* Data for this exercise

** START **

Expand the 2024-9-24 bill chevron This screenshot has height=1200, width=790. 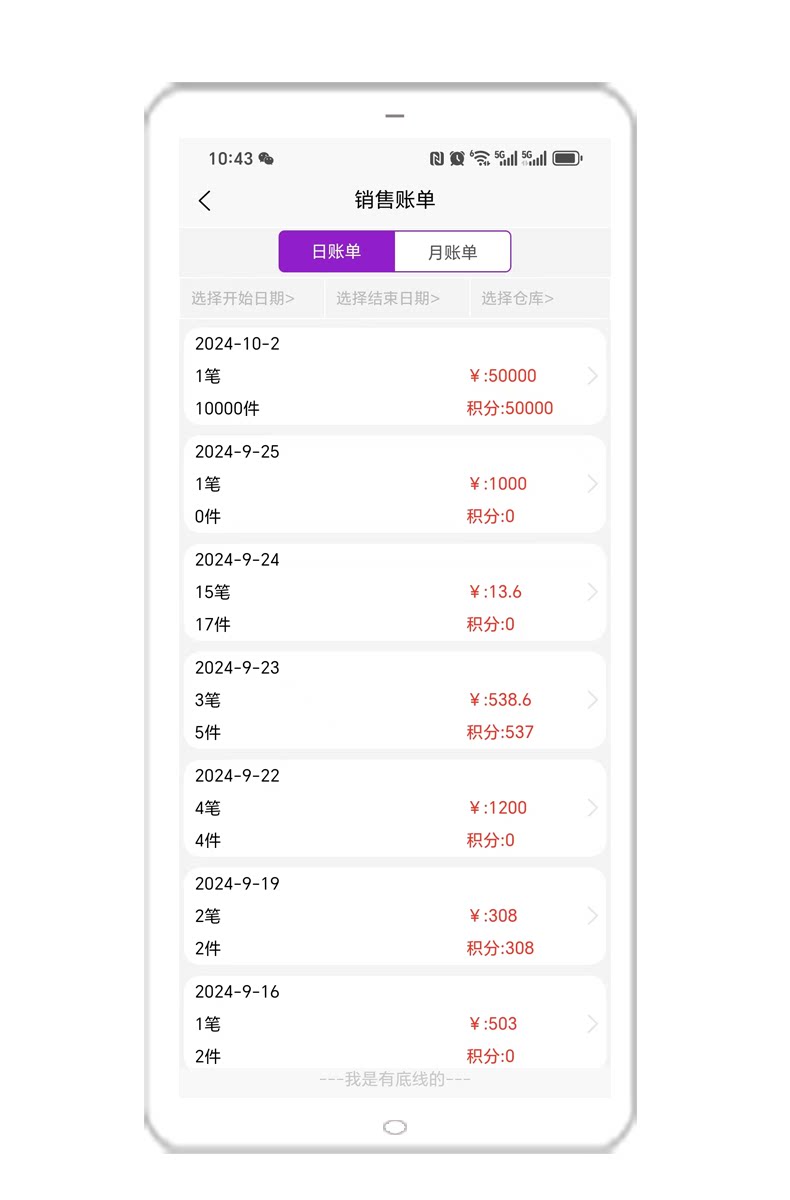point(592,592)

** END **
** START **

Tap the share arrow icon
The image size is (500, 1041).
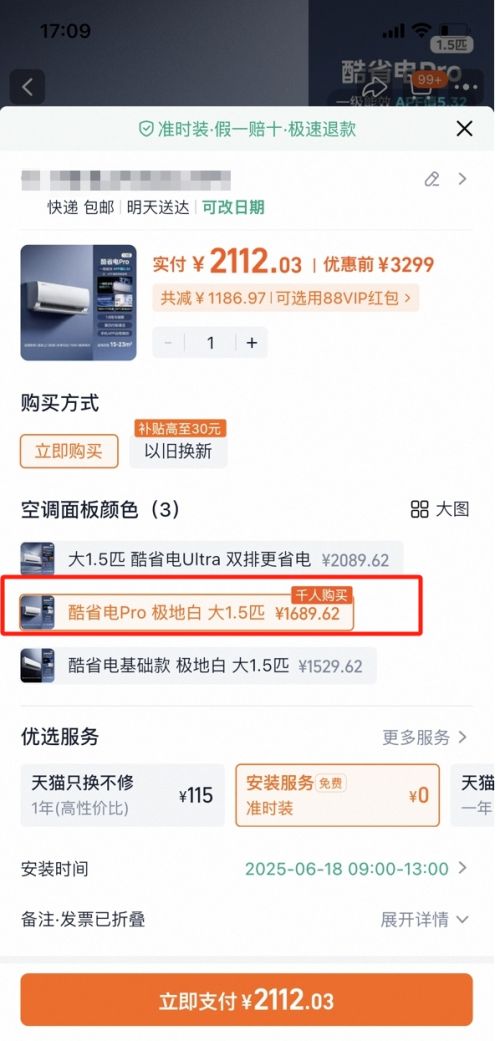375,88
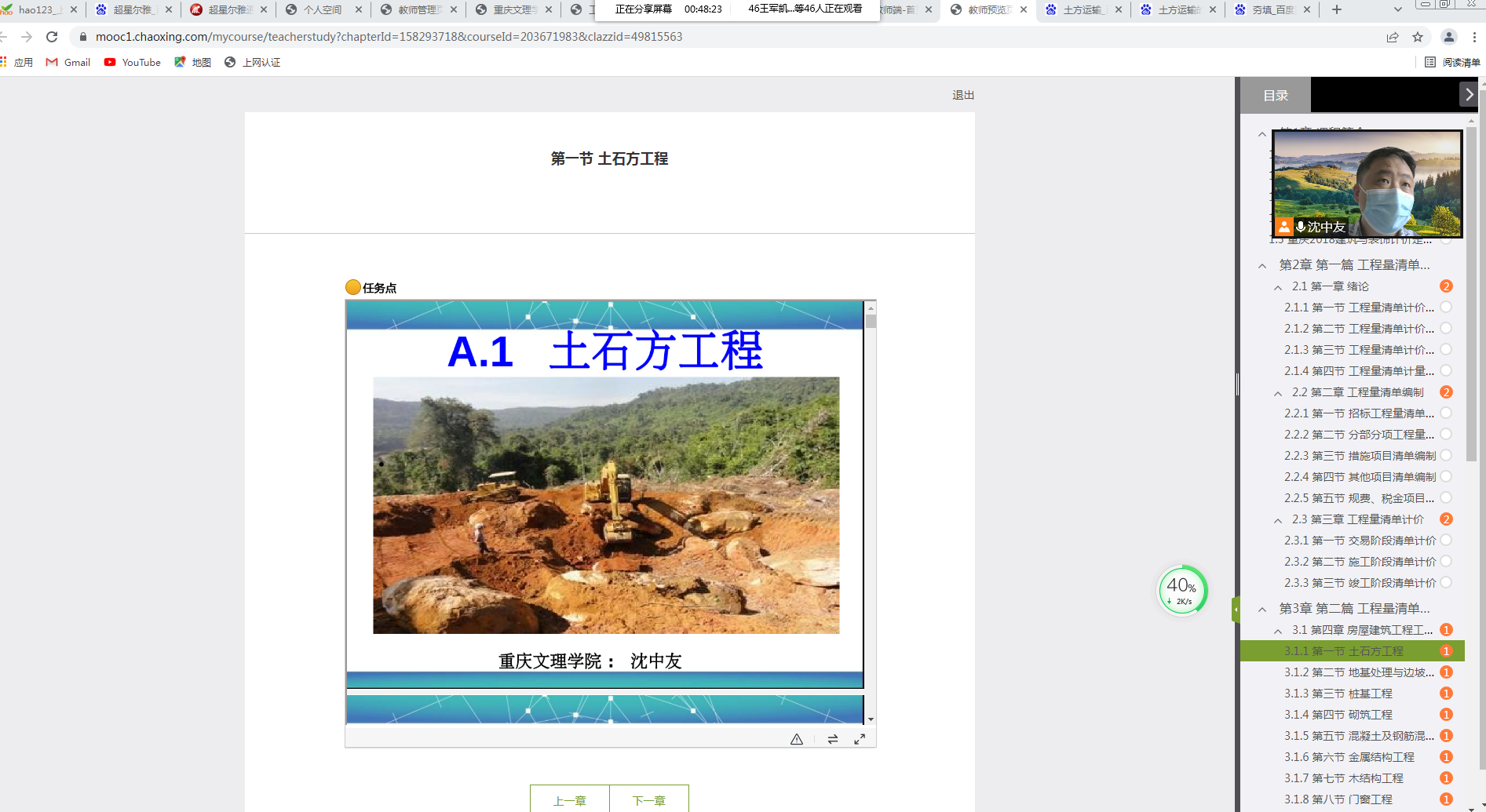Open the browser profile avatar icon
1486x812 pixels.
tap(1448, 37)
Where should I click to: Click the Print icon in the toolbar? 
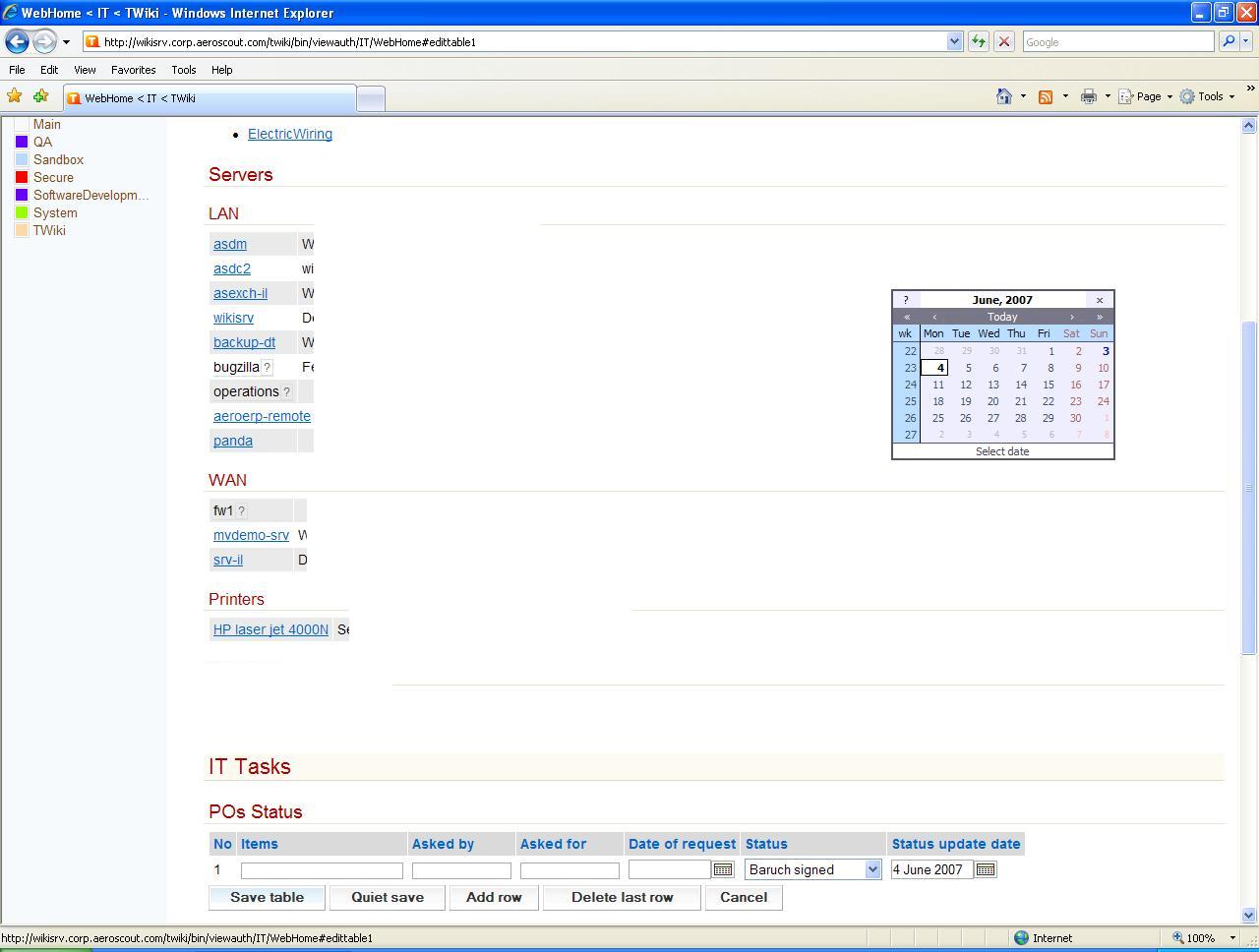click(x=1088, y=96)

** END **
** START **

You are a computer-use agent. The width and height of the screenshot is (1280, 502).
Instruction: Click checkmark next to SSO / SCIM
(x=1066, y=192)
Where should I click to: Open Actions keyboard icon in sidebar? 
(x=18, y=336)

** END **

* Given instruction
Substitute "header" for "toolbar" in the lines starting at the one containing "Where should I click to: Click" and ending at the one containing "click(x=1088, y=96)", and give only those lines again, otherwise unchanged. Leave the pictures out of your answer.

* Response to the task
Where should I click to: Click the Print icon in the header? 
click(x=1088, y=96)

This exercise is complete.